Ce Phase n'est point le Rion qui se jette à Poti: c'est le Kour, descendu de la région caucasienne, et il ne coule pas loin de ce Lazistan à travers lequel le seigneur Kéraban et ses compagnons allaient maintenant s'engager.
Ah! si Van Mitten en avait eu le temps, quelles observations précieuses il aurait sans doute faites et qui sont perdues pour les érudits de la Hollande! Et pourquoi n'aurait-il pas retrouvé l'endroit précis ou Xénophon, général, historien, philosophe, livra bataille aux Taoques et aux Chalybes en sortant du pays des Karduques, et ce mont Chenium, d'où les Grecs saluèrent de leurs acclamations les flots si désirés du Pont-Euxin?
Mais Van Mitten n'avait ni le temps de voir ni le loisir d'étudier, ou plutôt on ne le lui laissait pas. Et alors Bruno de revenir à la charge, de relancer son maître, afin que celui-ci empruntât au seigneur Kéraban ce qu'il fallait pour se séparer de lui.
«A Choppa!» répondait invariablement Van Mitten.

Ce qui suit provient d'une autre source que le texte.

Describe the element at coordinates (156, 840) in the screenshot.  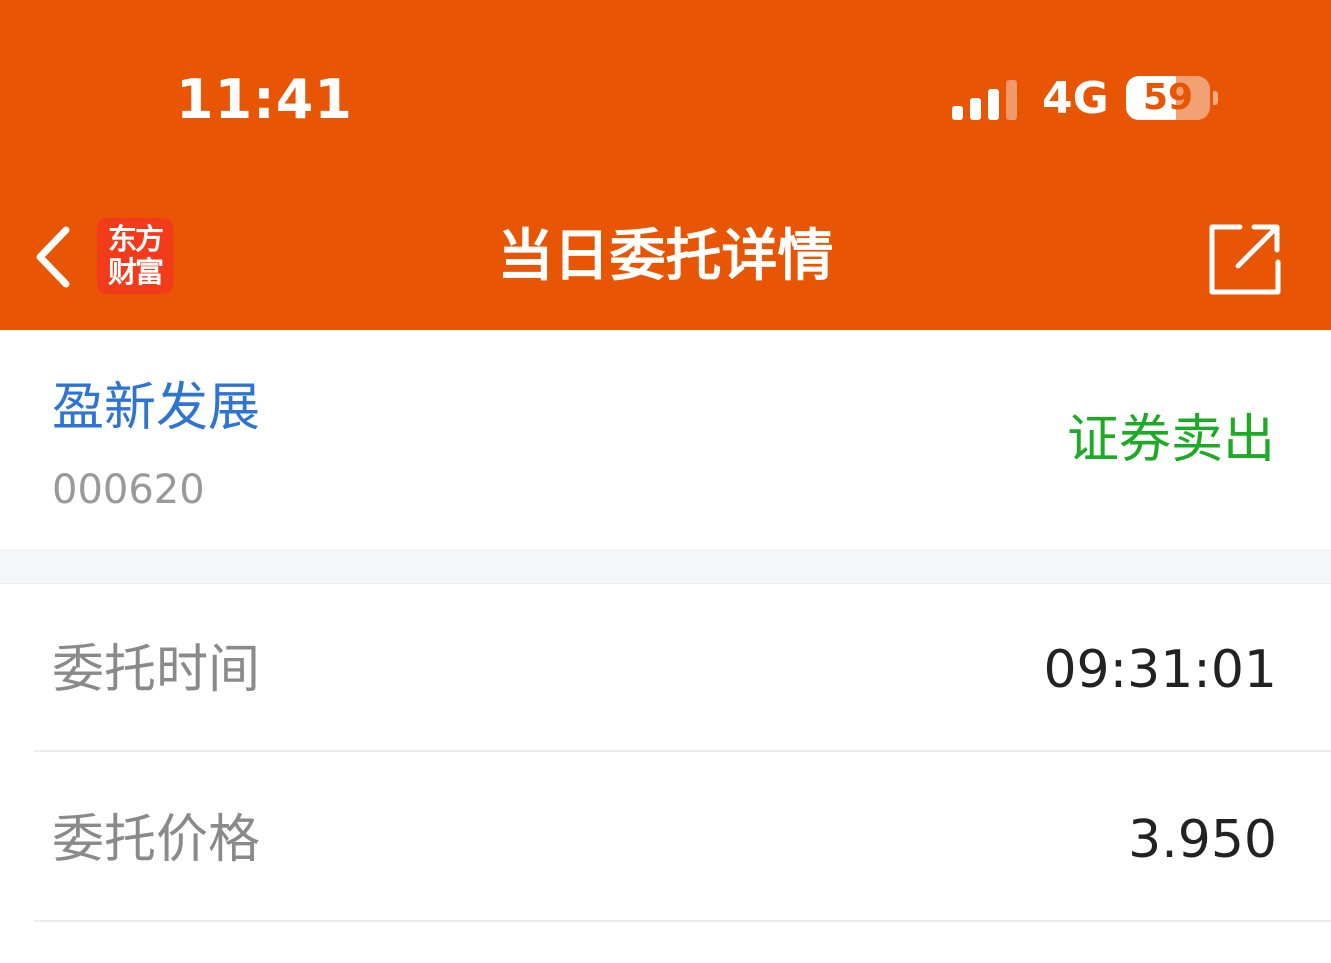
I see `order-price-label: 委托价格` at that location.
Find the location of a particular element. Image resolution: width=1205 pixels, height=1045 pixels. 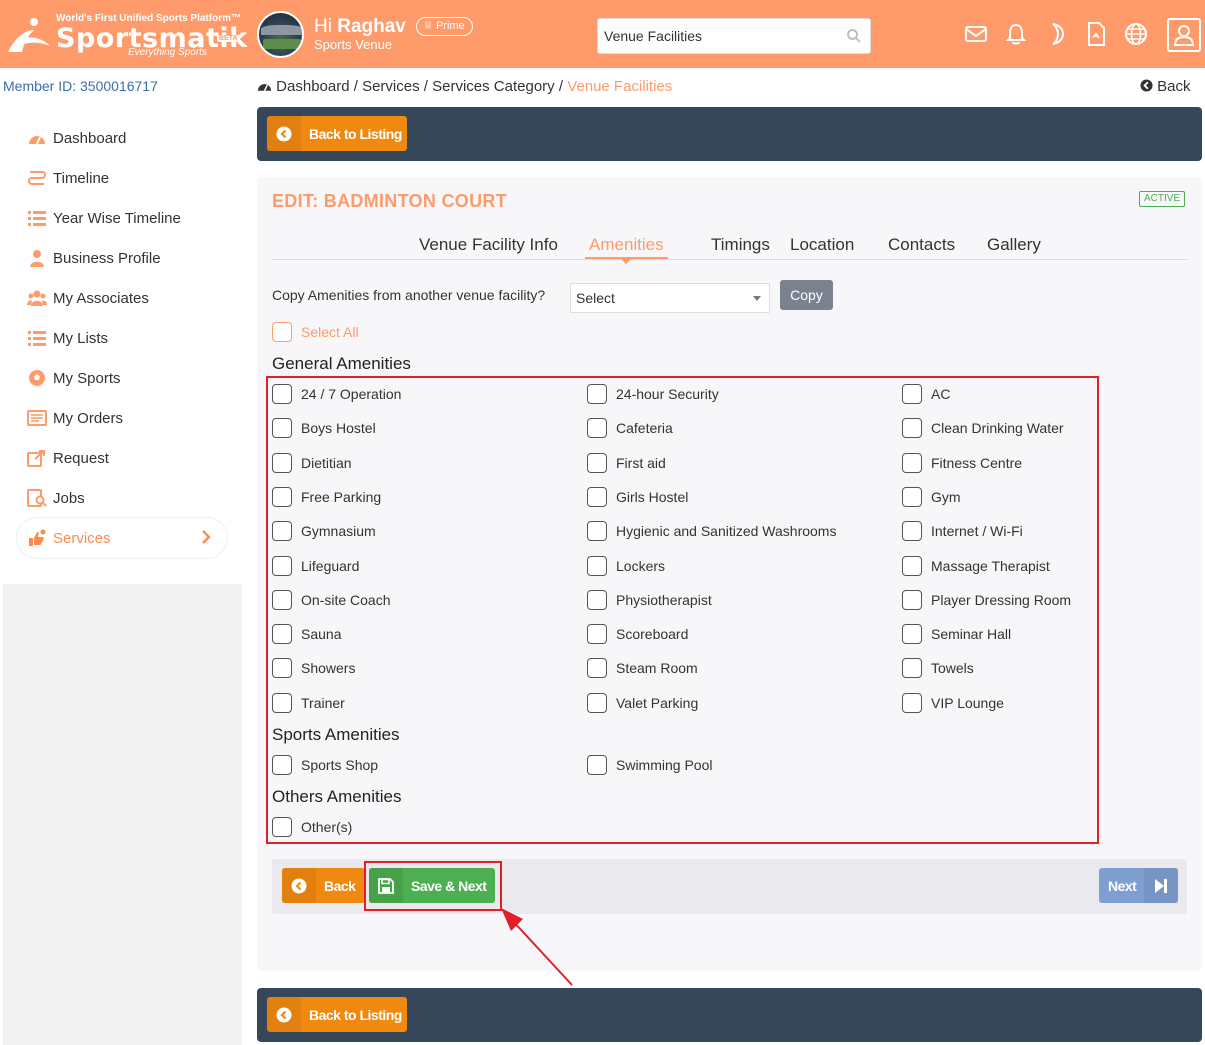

On se dirigea donc vers Choppa. Mais là, trouverait-on un moyen de locomotion, un véhicule quelconque, pour remplacer la confortable chaise, brisée au railway de Poti?
C'était une assez grave complication. Il y avait encore près de deux cent cinquante lieues à faire, et dix-sept jours seulement jusqu'à cette date du 30 courant. Or, c'était à cette date que le seigneur Kéraban devait être de retour! C'était à cette date qu'Ahmet comptait retrouver à la villa de Scutari la jeune Amasia qui l'y attendrait pour la célébration du mariage! On comprend donc que l'oncle et le neveu fussent non moins impatients l'un que l'autre. De là, un très sérieux embarras sur la manière dont s'accomplirait cette seconde moitié du voyage.
De retrouver une chaise de poste ou tout simplement une voiture dans ces petites bourgades perdues de l'Asie Mineure, il n'y fallait point compter.
Force serait de s'accommoder de l'un des véhicules du pays, et cet appareil de locomotion ne pourrait être que des plus rudimentaires.
Ainsi donc, soucieux et pensifs, allaient, sur le chemin du littoral, le seigneur Kéraban à pied, Bruno traînant par la bride son cheval et celui de son maître qui préférait marcher à côté de son ami; Nizib, monté et tenant la tête de la petite caravane. Quant à Ahmet, il avait pris les devants, afin de préparer les logements à Choppa, et faire l'acquisition d'un véhicule, de manière à repartir au soleil levant.
La route se fit lentement et en silence. Le seigneur Kéraban couvait intérieurement sa colère, qui se manifestait par ces mots souvent répétés: «Cosaques, railway, wagon, Saffar!» Lui, Van Mitten, guettait l'occasion de s'ouvrir à qui de droit de ses projets de séparation; mais il n'osait, ne trouvant pas le moment favorable, dans l'état où était son ami qui se fût enlevé au moindre mot.
On arriva à Choppa à neuf heures du soir. Cette étape, faite à pied, exigeait le repos de toute une nuit. L'auberge était médiocre; mais, la fatigue aidant, tous y dormirent leurs dix heures consécutives, tandis qu'Ahmet, le soir même, se mettait en campagne pour trouver un moyen de transport.
Le lendemain, 14 septembre, à sept heures, une araba était tout attelée devant la porte de l'auberge.
Ah! qu'il y avait lieu de regretter l'antique chaise de poste, remplacée par une sorte de charrette grossière, montée sur deux roues, dans laquelle trois personnes pouvaient à peine trouver place! Deux chevaux à ses brancards, ce n'était pas trop pour enlever cette lourde machine. Très heureusement, Ahmet avait pu faire recouvrir l'araba d'une bâche imperméable, tendue sur des cercles de bois, de manière à tenir contre le vent et la pluie. Il fallait donc s'en contenter en attendant mieux; mais il n'était pas probable que l'on pût se rendre à Trébizonde en plus confortable et plus rapide équipage.
On le comprendra aisément: à la vue de cette araba, Van Mitten, si philosophe qu'il fût, et Bruno, absolument éreinté, ne purent dissimuler une certaine grimace qu'un simple regard du seigneur Kéraban dissipa en un instant.
«Voilà tout ce que j'ai pu trouver, mon oncle! dit Ahmet en montrant l'araba.